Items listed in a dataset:
╔══
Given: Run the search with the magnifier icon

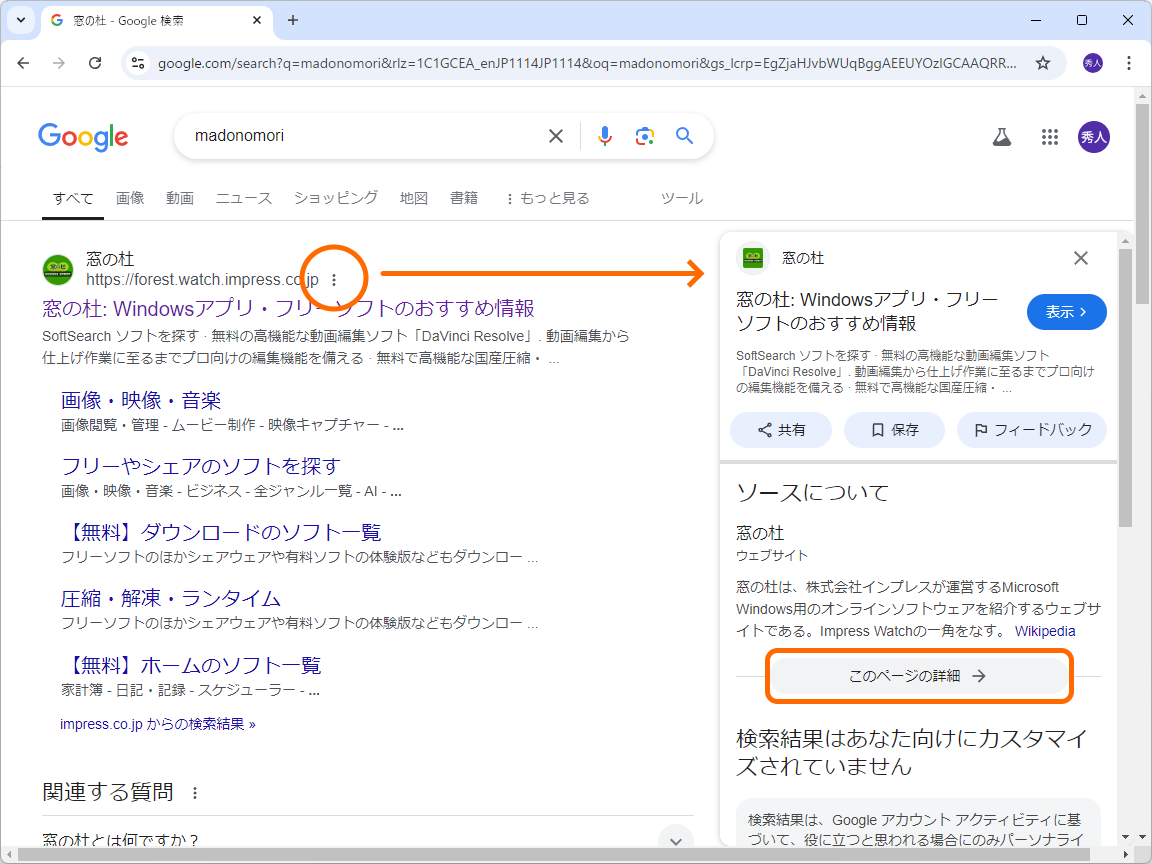Looking at the screenshot, I should 684,137.
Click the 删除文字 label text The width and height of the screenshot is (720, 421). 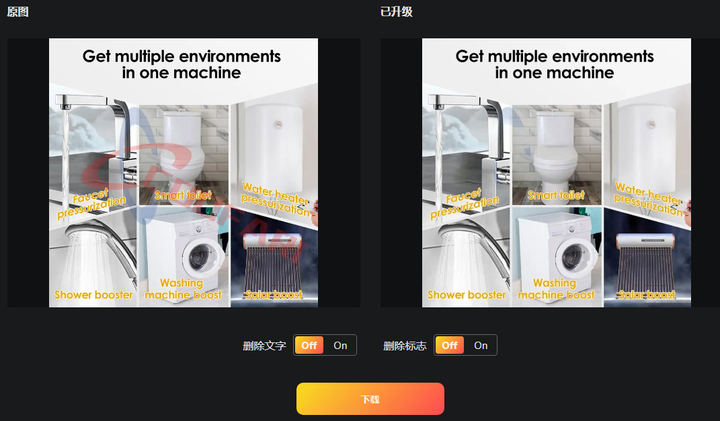pyautogui.click(x=264, y=346)
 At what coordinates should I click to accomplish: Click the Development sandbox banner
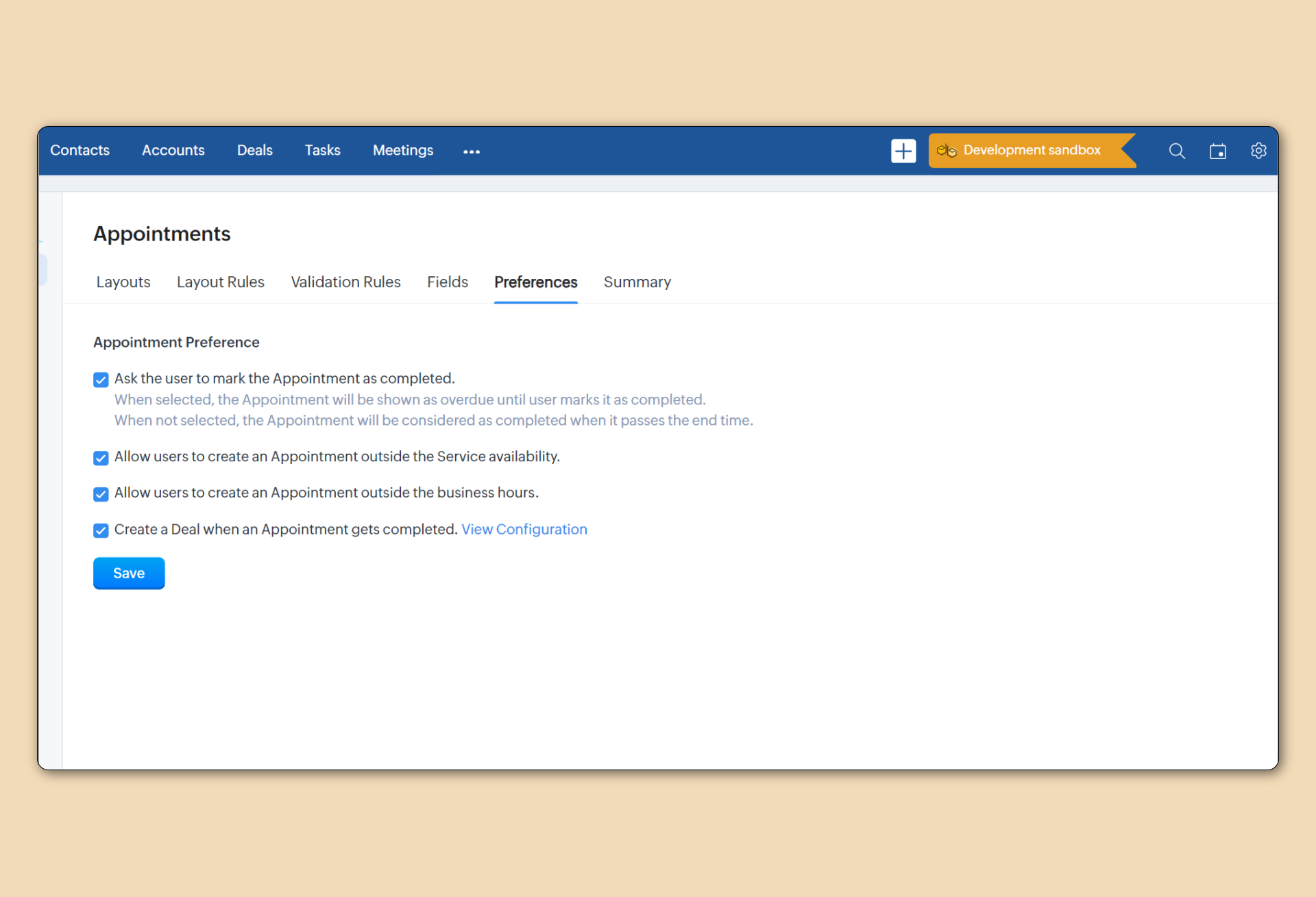1031,150
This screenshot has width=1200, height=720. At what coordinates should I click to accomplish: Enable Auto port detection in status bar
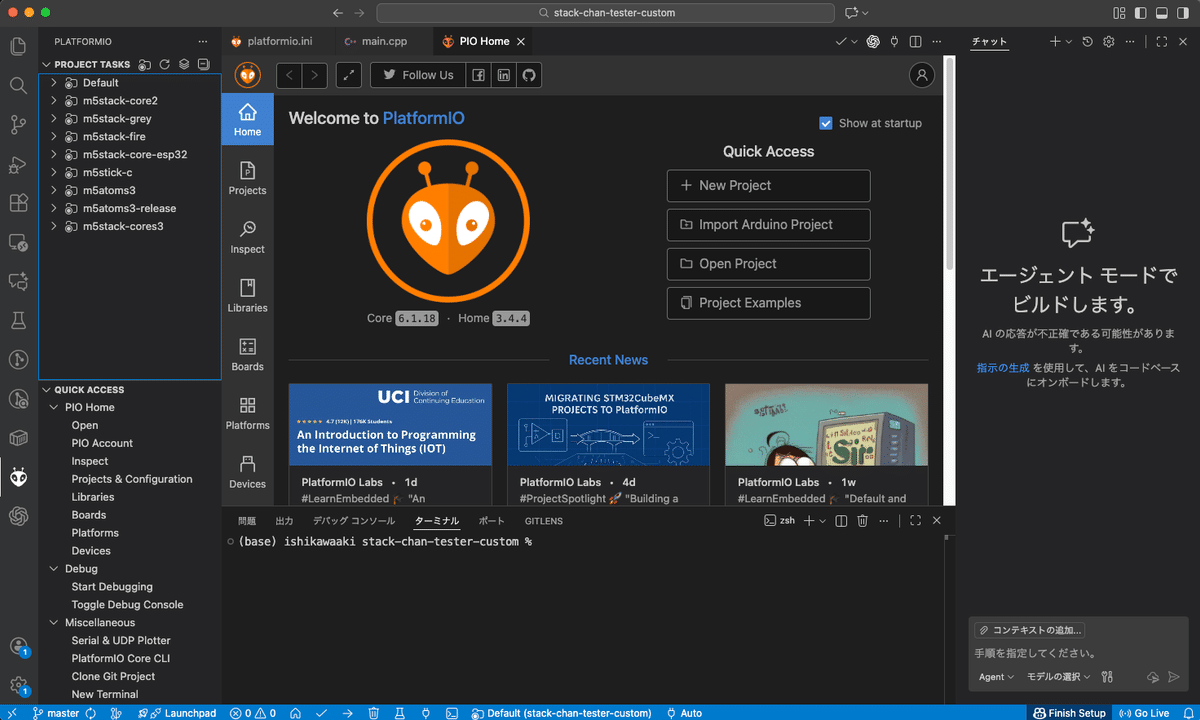click(x=684, y=712)
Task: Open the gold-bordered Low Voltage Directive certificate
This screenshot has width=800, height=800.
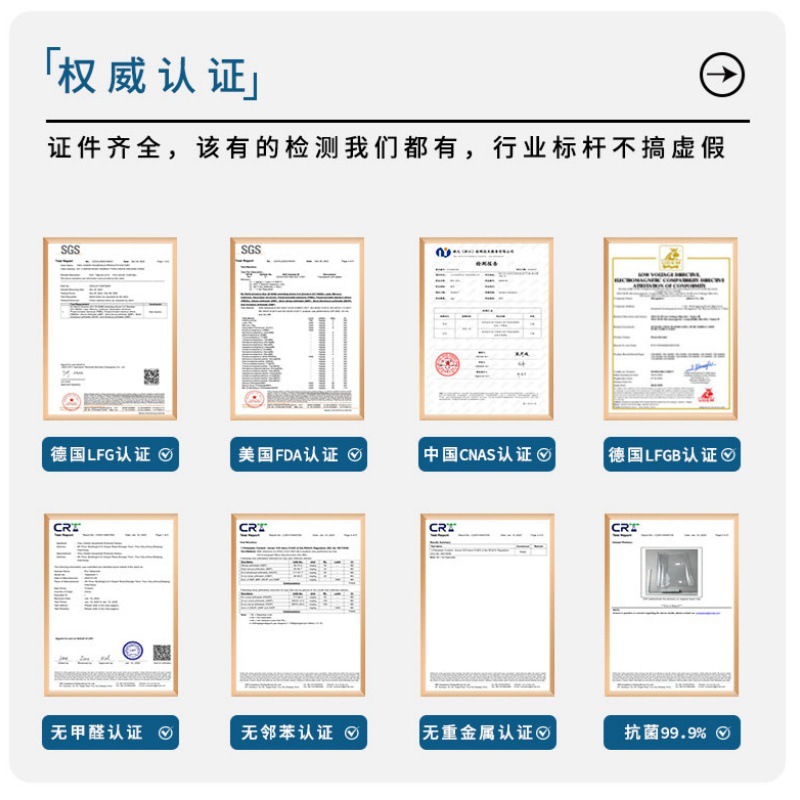Action: point(670,329)
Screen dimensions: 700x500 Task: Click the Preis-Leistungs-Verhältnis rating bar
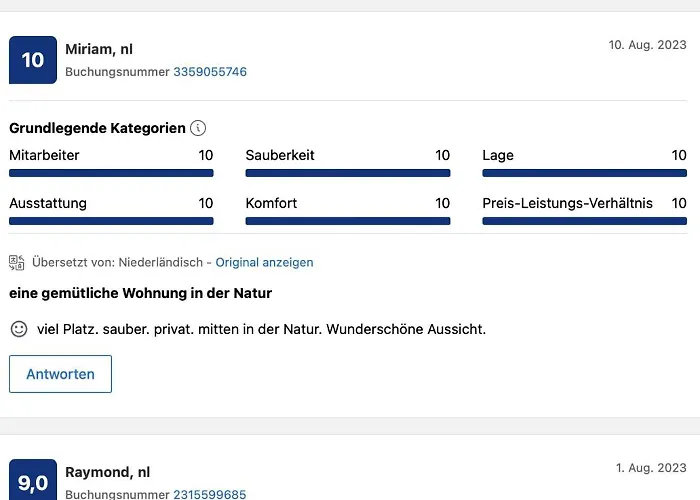click(x=584, y=221)
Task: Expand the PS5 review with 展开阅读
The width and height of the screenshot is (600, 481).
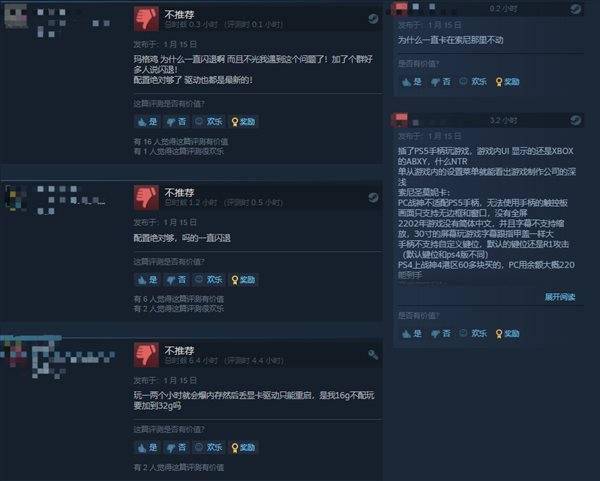Action: 560,297
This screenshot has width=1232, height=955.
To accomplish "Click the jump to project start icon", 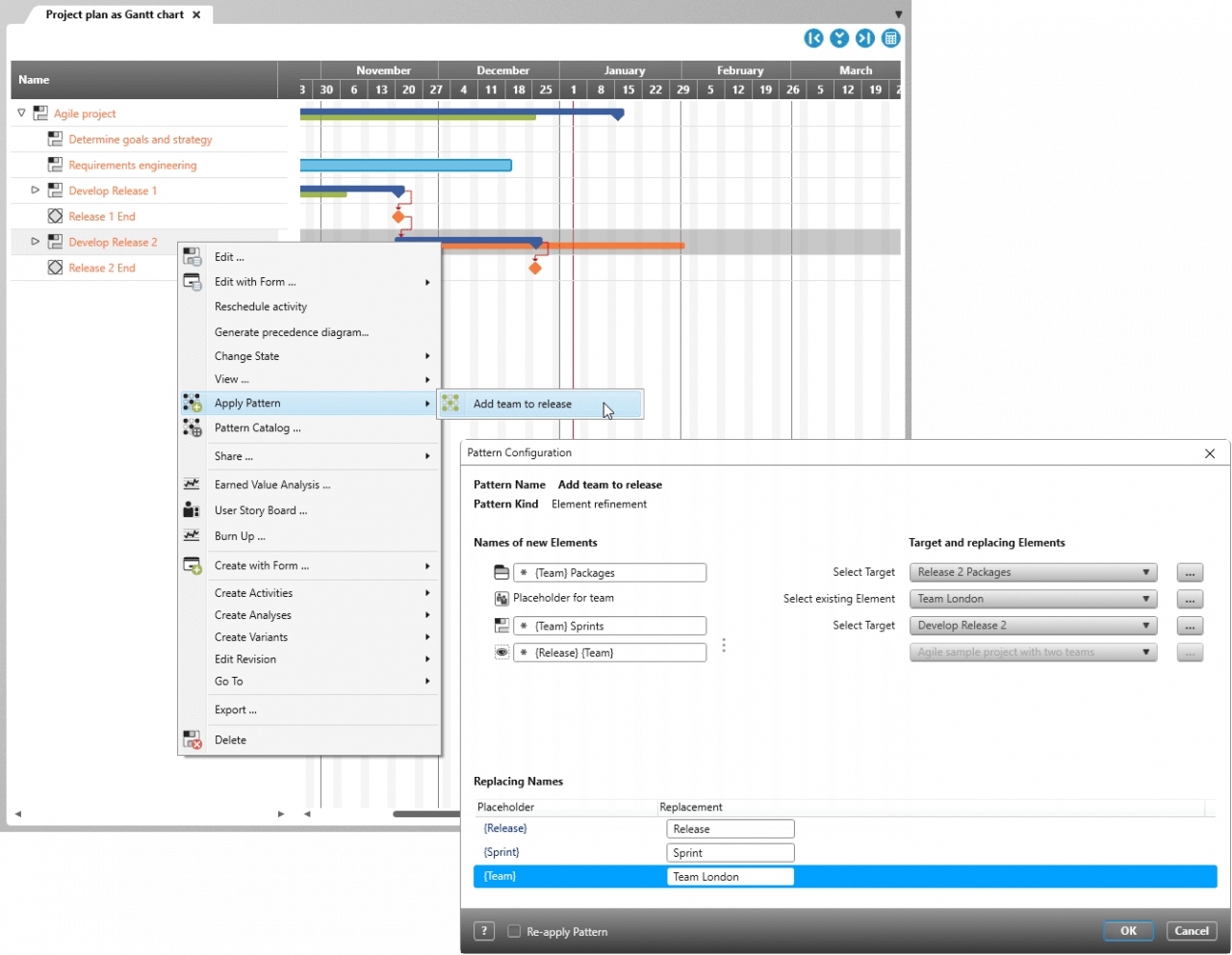I will (813, 38).
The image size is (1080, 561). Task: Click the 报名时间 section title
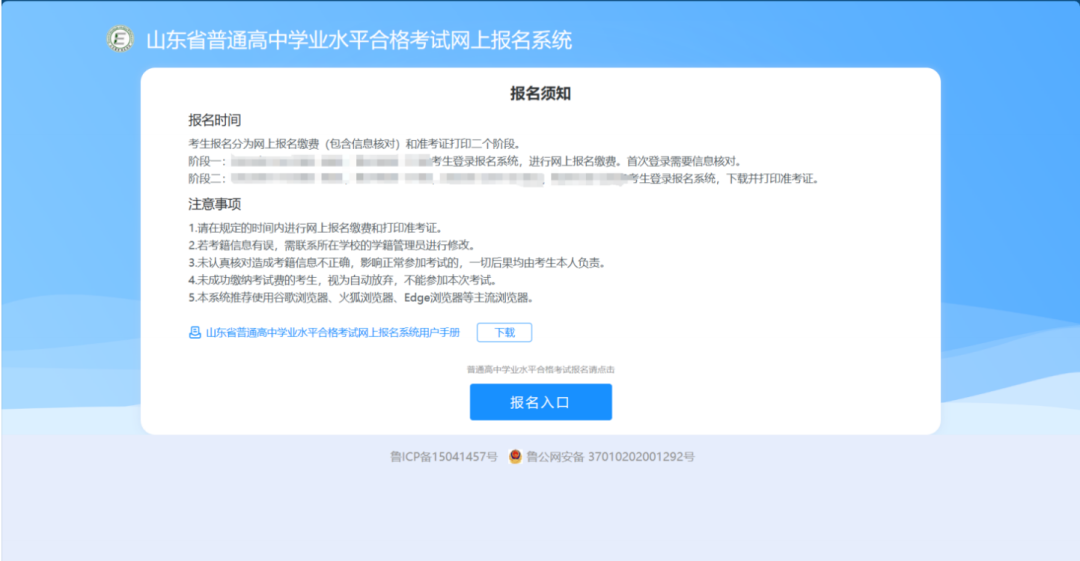[x=215, y=120]
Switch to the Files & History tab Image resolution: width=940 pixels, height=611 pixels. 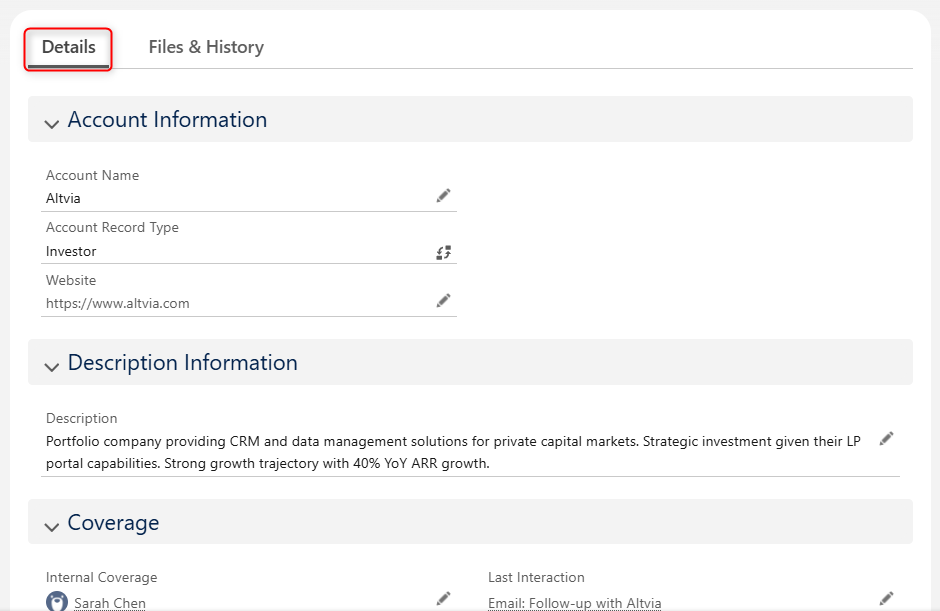[x=206, y=47]
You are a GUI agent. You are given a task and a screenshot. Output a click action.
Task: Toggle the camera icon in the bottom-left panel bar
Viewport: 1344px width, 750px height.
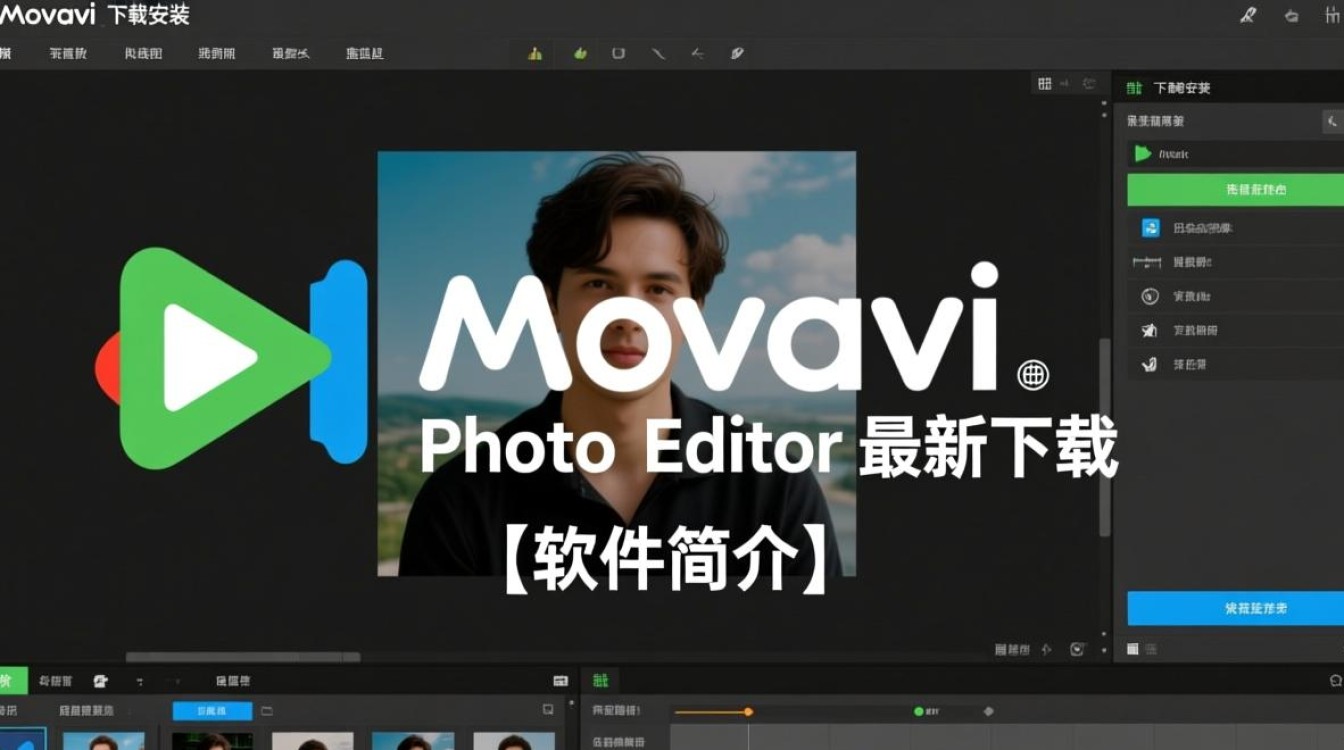(x=100, y=680)
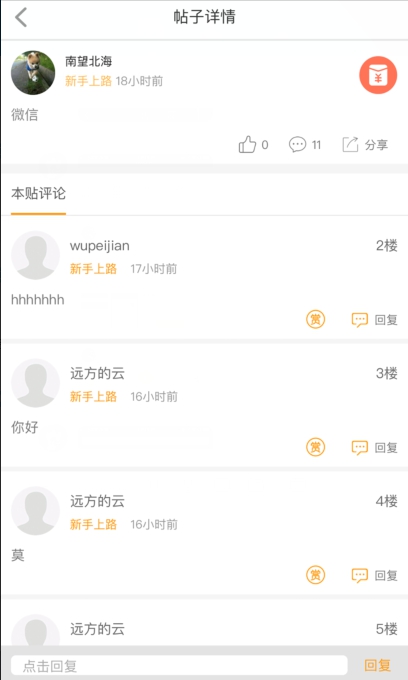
╚══
Pull out every line of the records above that contains the word "what", and copy each one.

 At what coordinates should I click to accomplish: Click the Development sandbox banner
This screenshot has width=1200, height=720. At what coordinates should I click to accomplish: Enable Auto port detection in status bar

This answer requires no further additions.